Entre las dos venidas, la de la encarnación y la final del Señor Jesús, en la que no habrá ya más lágrimas ni dolor, nos situamos nosotros. En ese tiempo hermoso de lo cotidiano en el que se nos regalan presencia diminutas de esa misma encarnación que permanece en Dios por la Resurrección. No es sólo un tiempo de espera, el Mesías ya se dio de una vez para siempre, sino que es un tiempo preñado de esperanza. De una esperanza que hace que levantemos la cabeza de nuestro propio ombligo para dirigir la vida y la mirada hacia el más allá cercano que nos rodea. No al más allá del futuro en Dios (ese ya está asegurado por el amor) sino a ese más allá de los «acás» frágiles que nos hablan de las transparencias de Dios y de la sutileza de su presencia.
El Adviento es ese tiempo de percibir lo pequeño de Belén (también de los años de Nazaret) que se va desplegando, casi imperceptiblemente, ante nuestros ojos a veces cansados o ante nuestras manos necesitadas de asir lo infinito en lo limitado de nuestra realidad.

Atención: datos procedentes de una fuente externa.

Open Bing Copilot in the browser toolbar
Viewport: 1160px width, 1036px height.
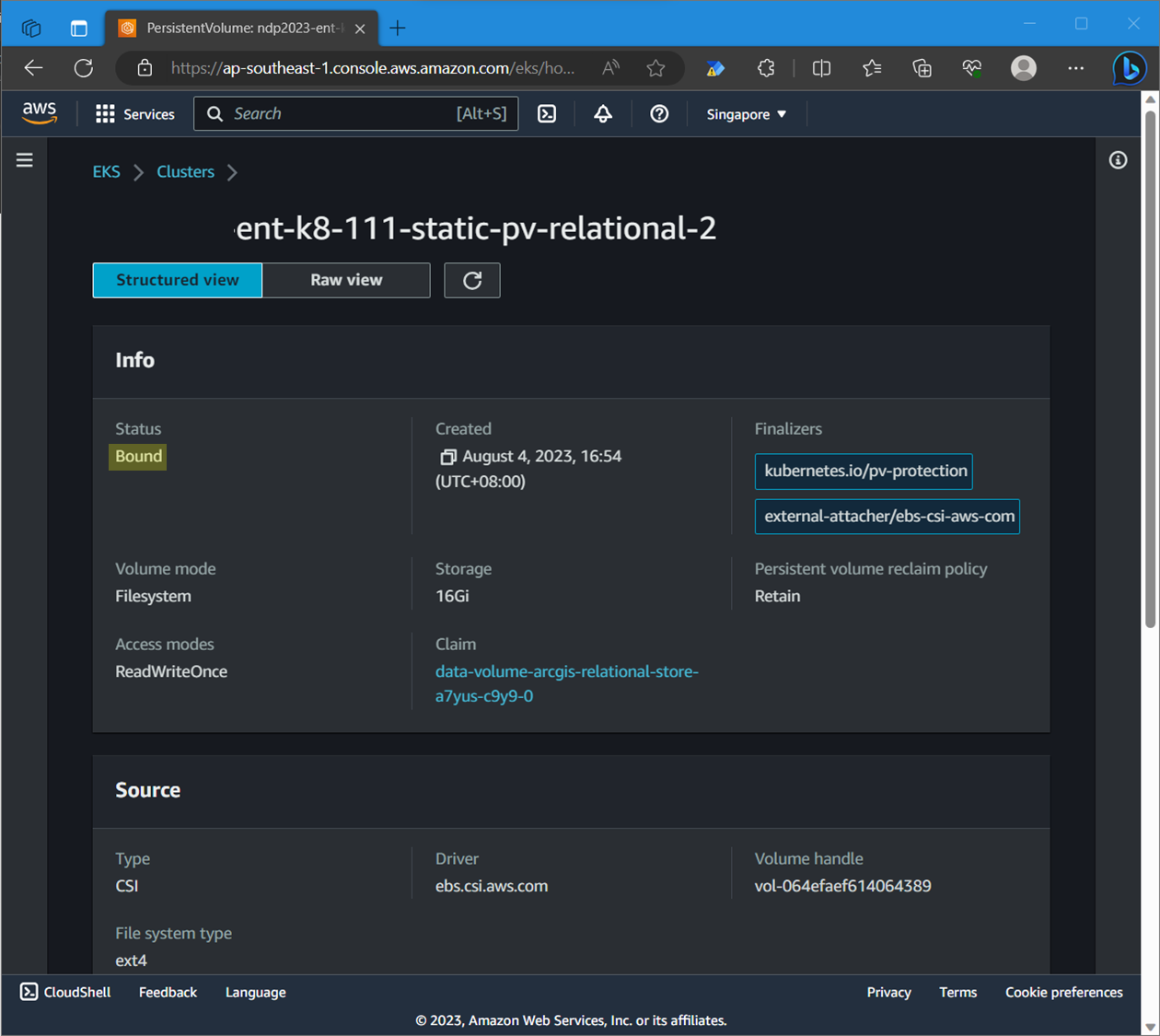(x=1129, y=68)
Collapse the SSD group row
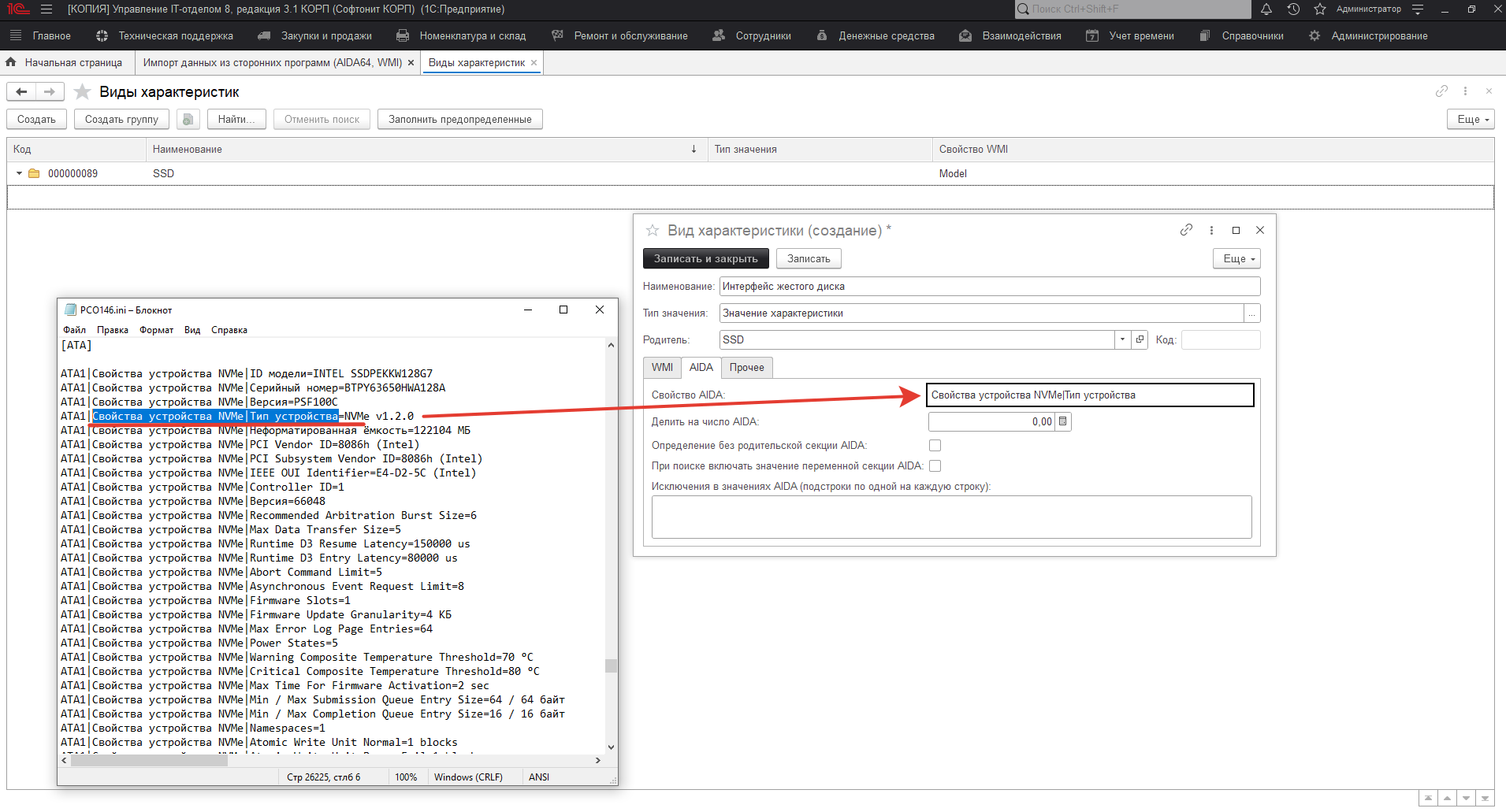The height and width of the screenshot is (812, 1506). click(x=19, y=174)
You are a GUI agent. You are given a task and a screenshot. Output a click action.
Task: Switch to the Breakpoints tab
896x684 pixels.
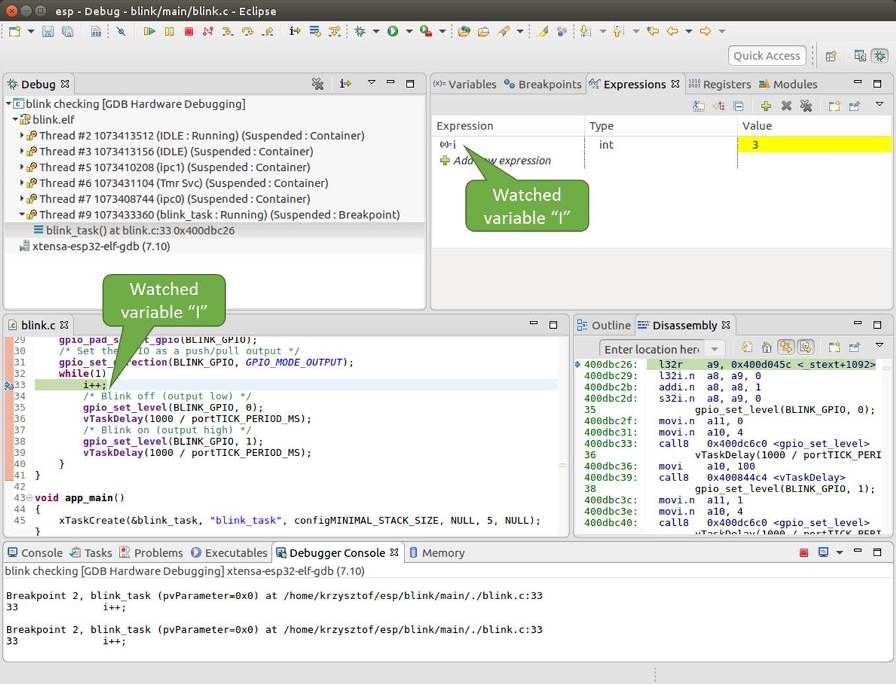pos(544,84)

Pero un percibir discreto de un Dios también discreto; de un Dios hecho carne limitada como la nuestra; de un Dios que vivió (y vive) todo lo que nosotros, de una u otra manera, experimentamos en esta belleza a veces amarga de los días y las horas. En esta discreción en el revelarse, en el mostrarse, también encontramos el sentido de nuestras propias revelaciones (de lo que somos) también limitadas. Es un Dios que se autolimita en lo infinito del amor, en los márgenes de la vida, en los espacios en los que parece que las ausencias son lo único que puede existir.
Es tiempo de Aviento, de Todomisericordioso accesible, de esperanza encarnada, de limitación amorosa, de gozo pregustado «del lat. praegustāre. tr. Hacer la salva de reyes y grandes señores» (RAE). Al gran Señor que viene como un niño acostado en un pesebre.